(Saved data entries)
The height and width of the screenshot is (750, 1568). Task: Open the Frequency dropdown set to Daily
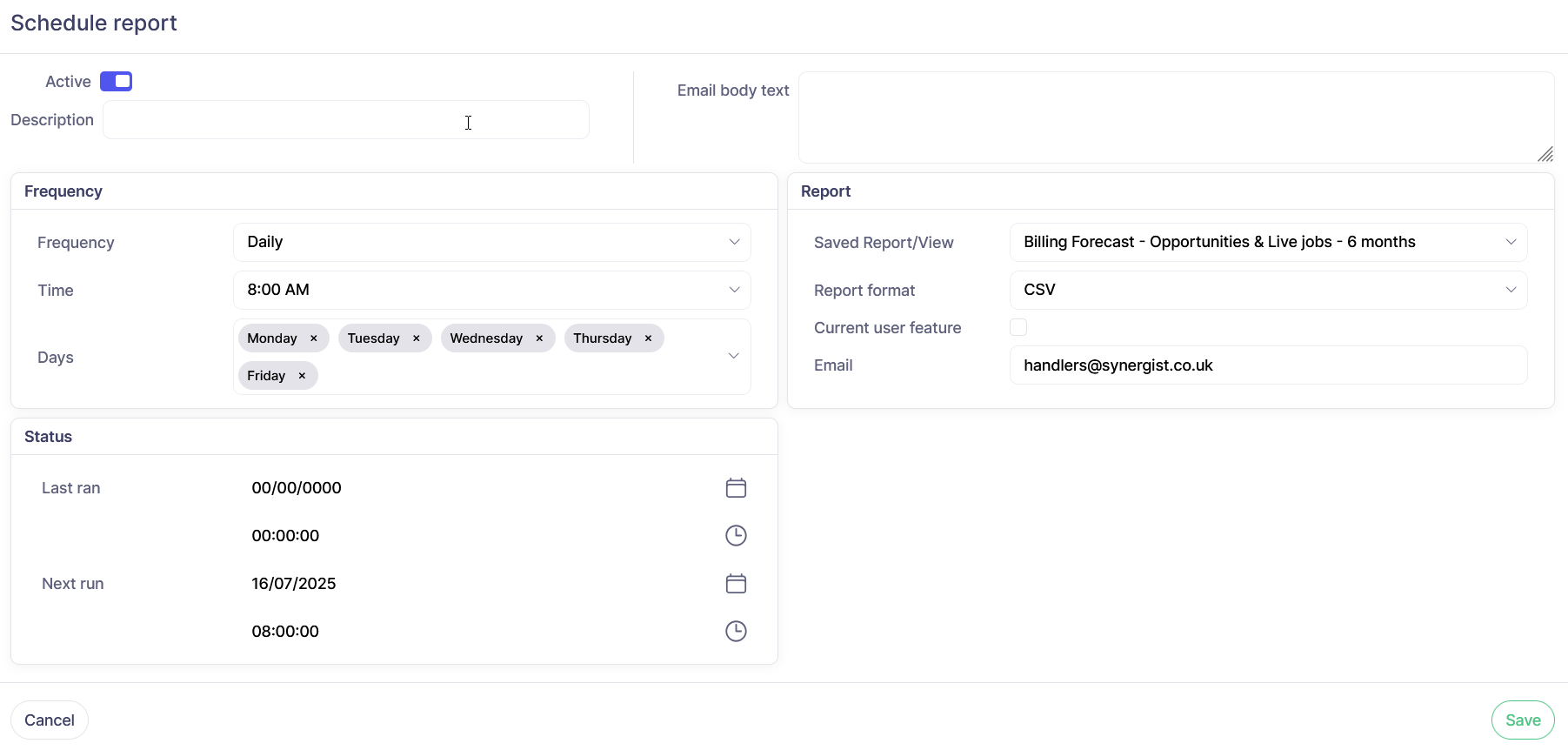click(x=491, y=243)
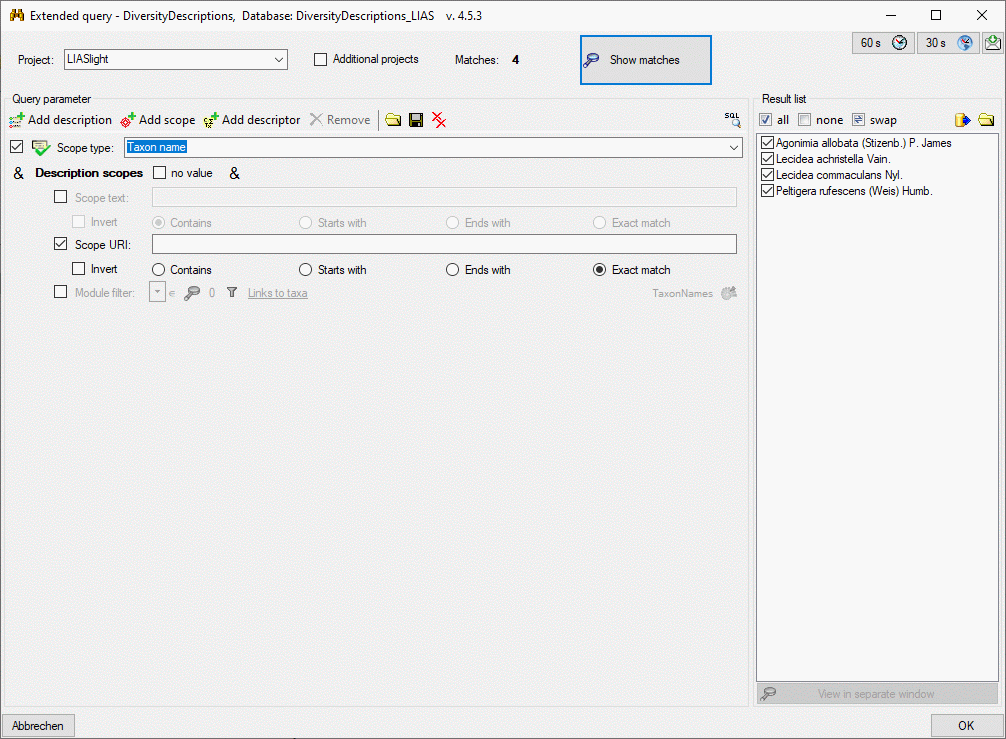Click the 60 s timeout button
Viewport: 1006px width, 739px height.
pos(881,43)
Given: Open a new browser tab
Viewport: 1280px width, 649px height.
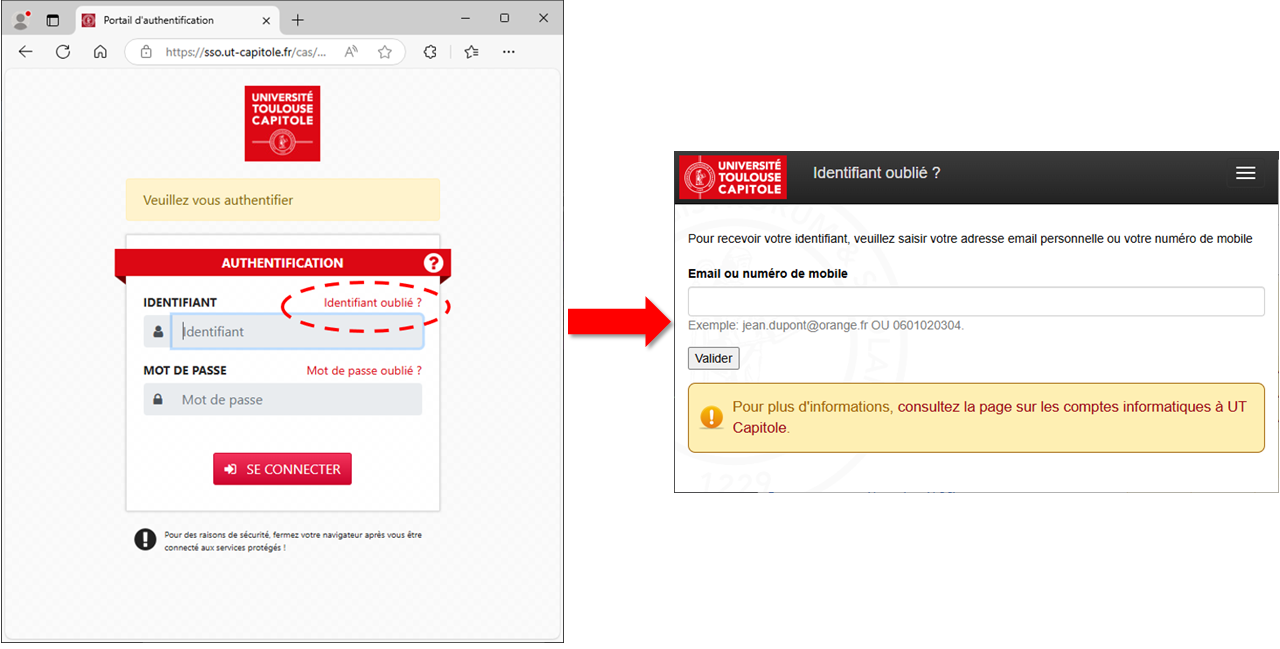Looking at the screenshot, I should (298, 20).
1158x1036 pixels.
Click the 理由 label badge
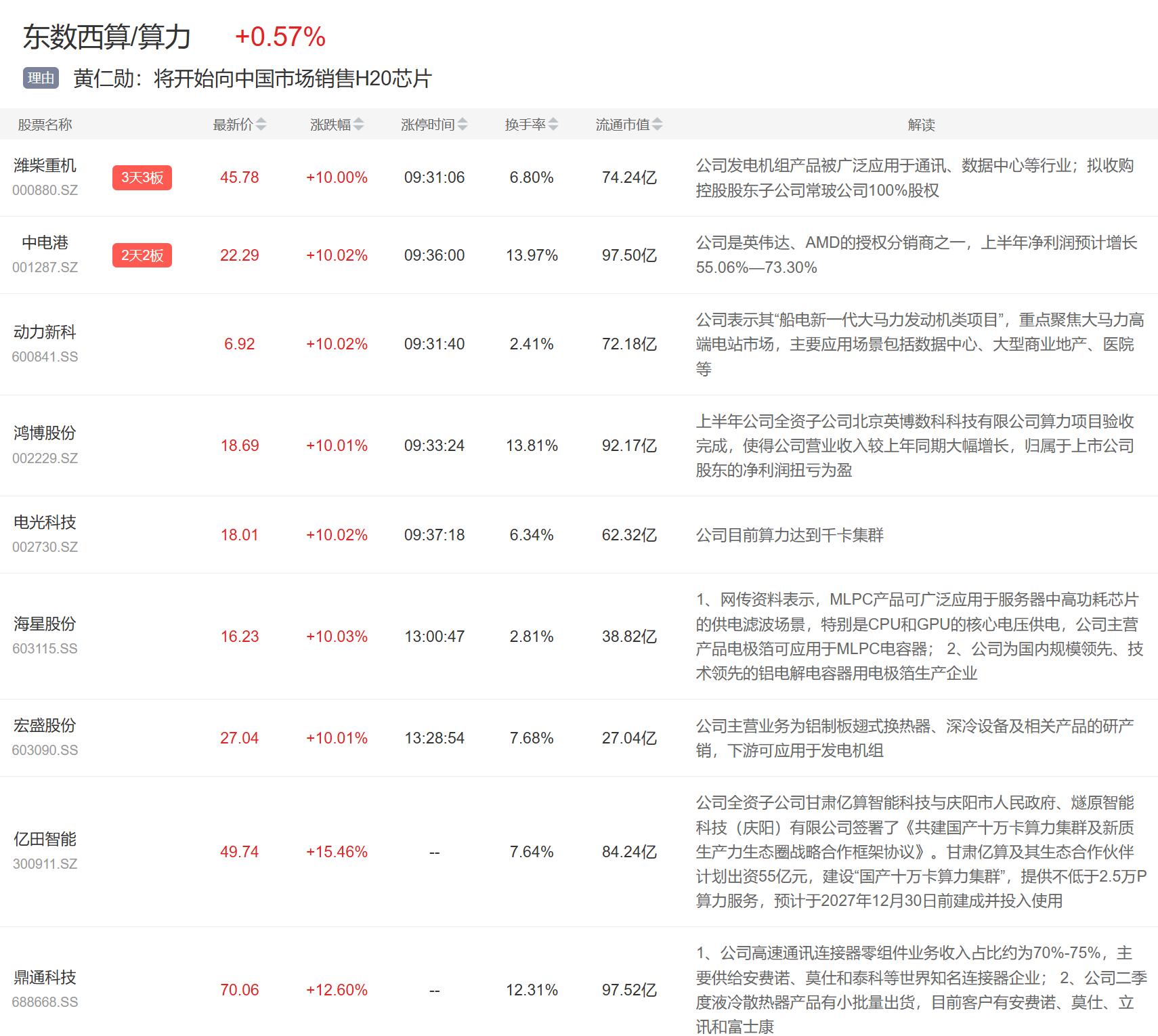coord(41,78)
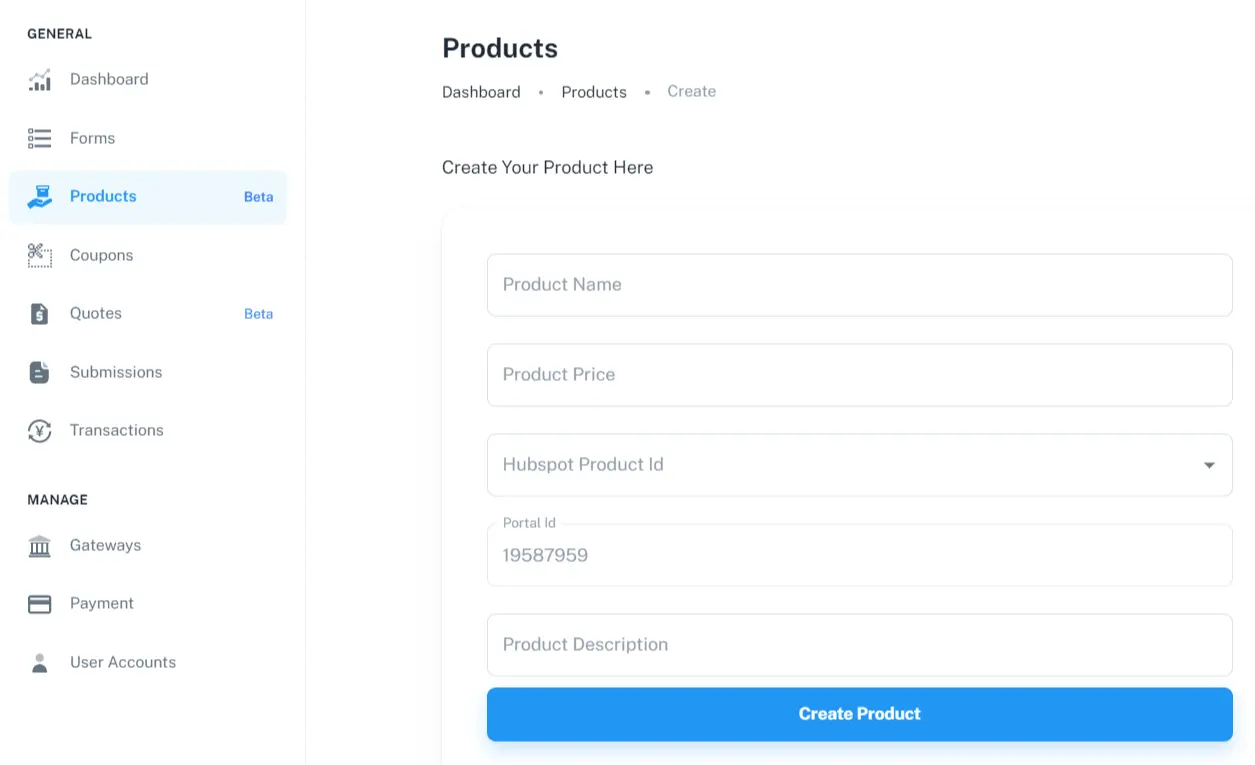This screenshot has width=1255, height=765.
Task: Go to Transactions in the sidebar
Action: click(116, 431)
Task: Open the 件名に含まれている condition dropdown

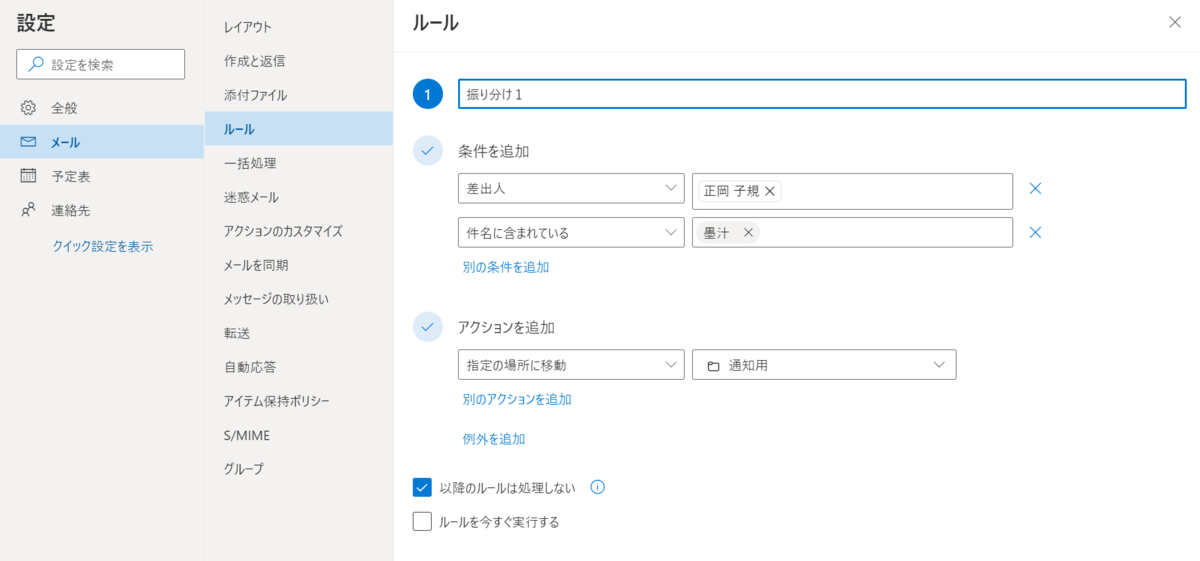Action: pos(571,233)
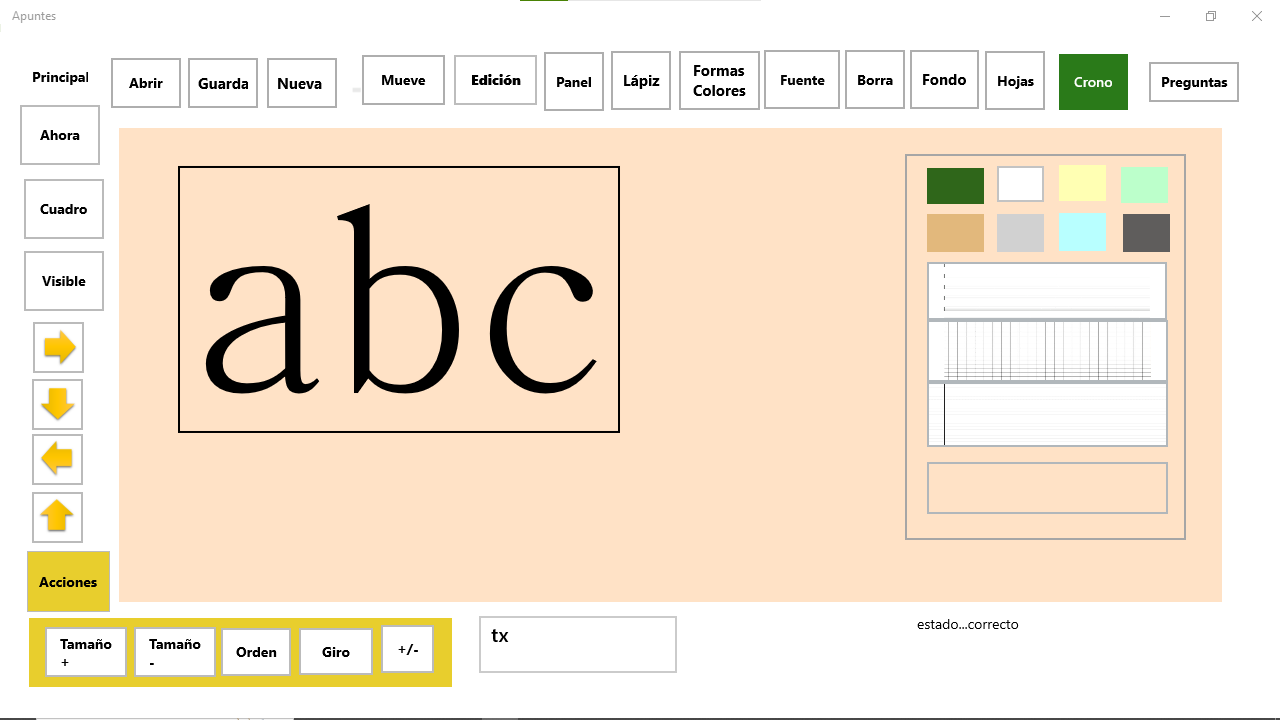
Task: Select the light cyan color swatch
Action: click(1082, 233)
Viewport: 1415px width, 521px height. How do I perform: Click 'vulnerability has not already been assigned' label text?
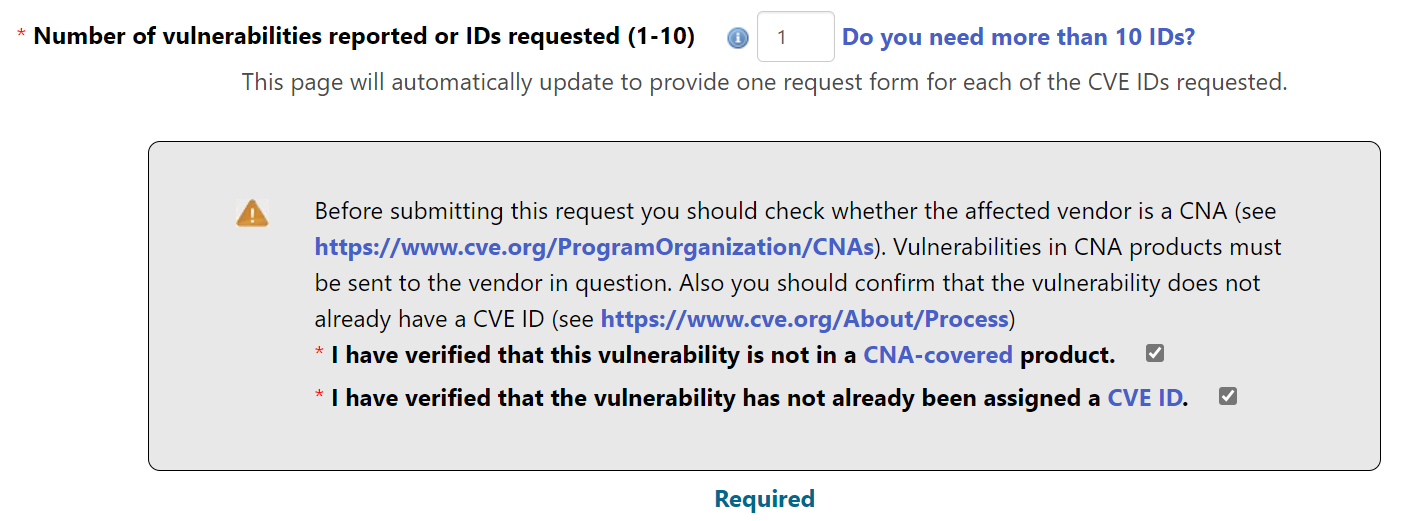[760, 398]
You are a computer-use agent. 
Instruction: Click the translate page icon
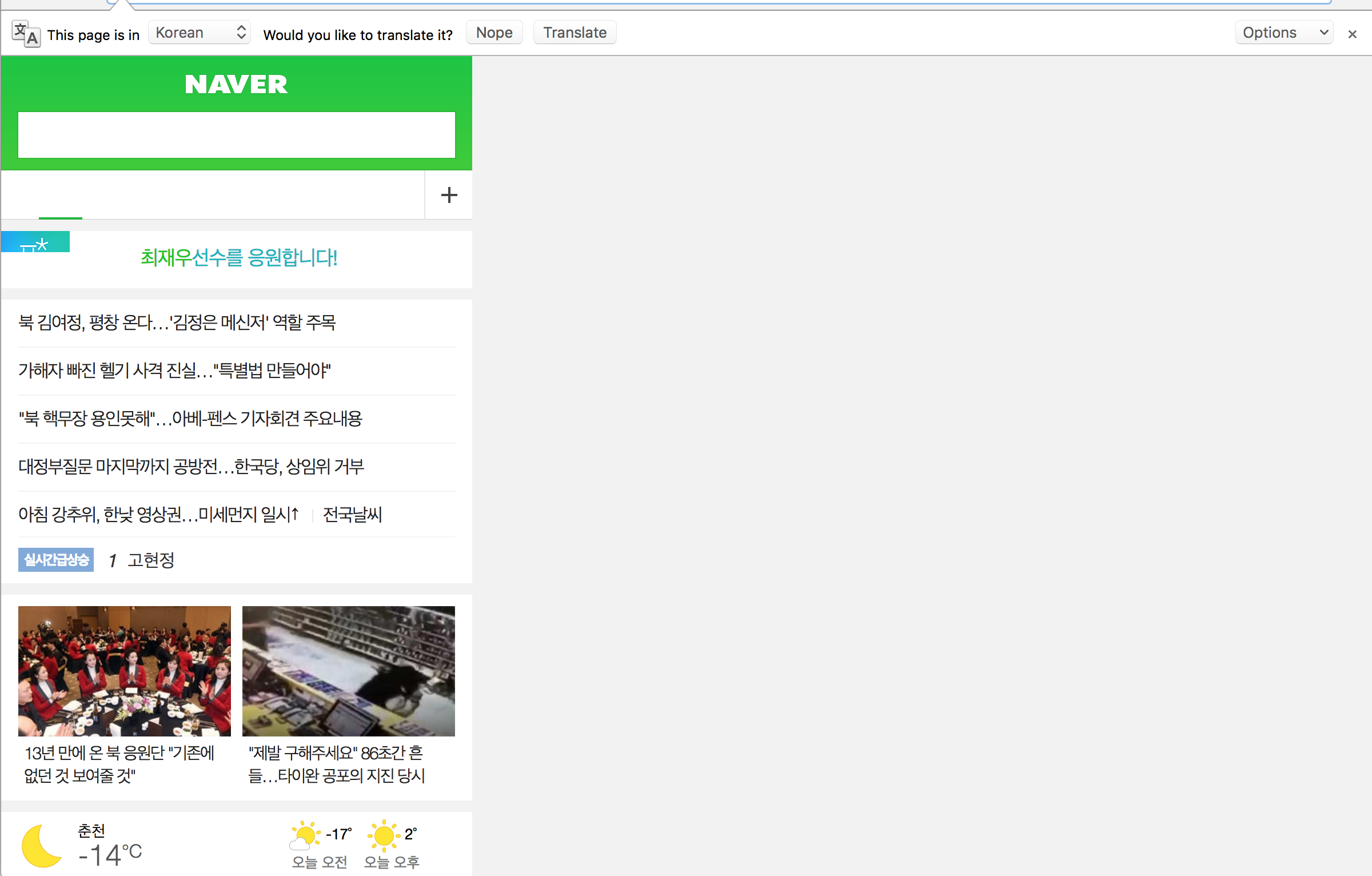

PROBLEM TO WORK ON: Copy out the items word for word, starting at the beginning and ending with the line that contains "Looking at the". Leave out the pictures.

RESPONSE TO THE TASK:
The height and width of the screenshot is (750, 1568). Task: Open the Frequency dropdown set to Daily
click(x=491, y=243)
Click the 60 s timeout button
Viewport: 1006px width, 739px height.
pos(881,43)
Given: Open a new browser tab
Viewport: 1280px width, 649px height.
Looking at the screenshot, I should (298, 20).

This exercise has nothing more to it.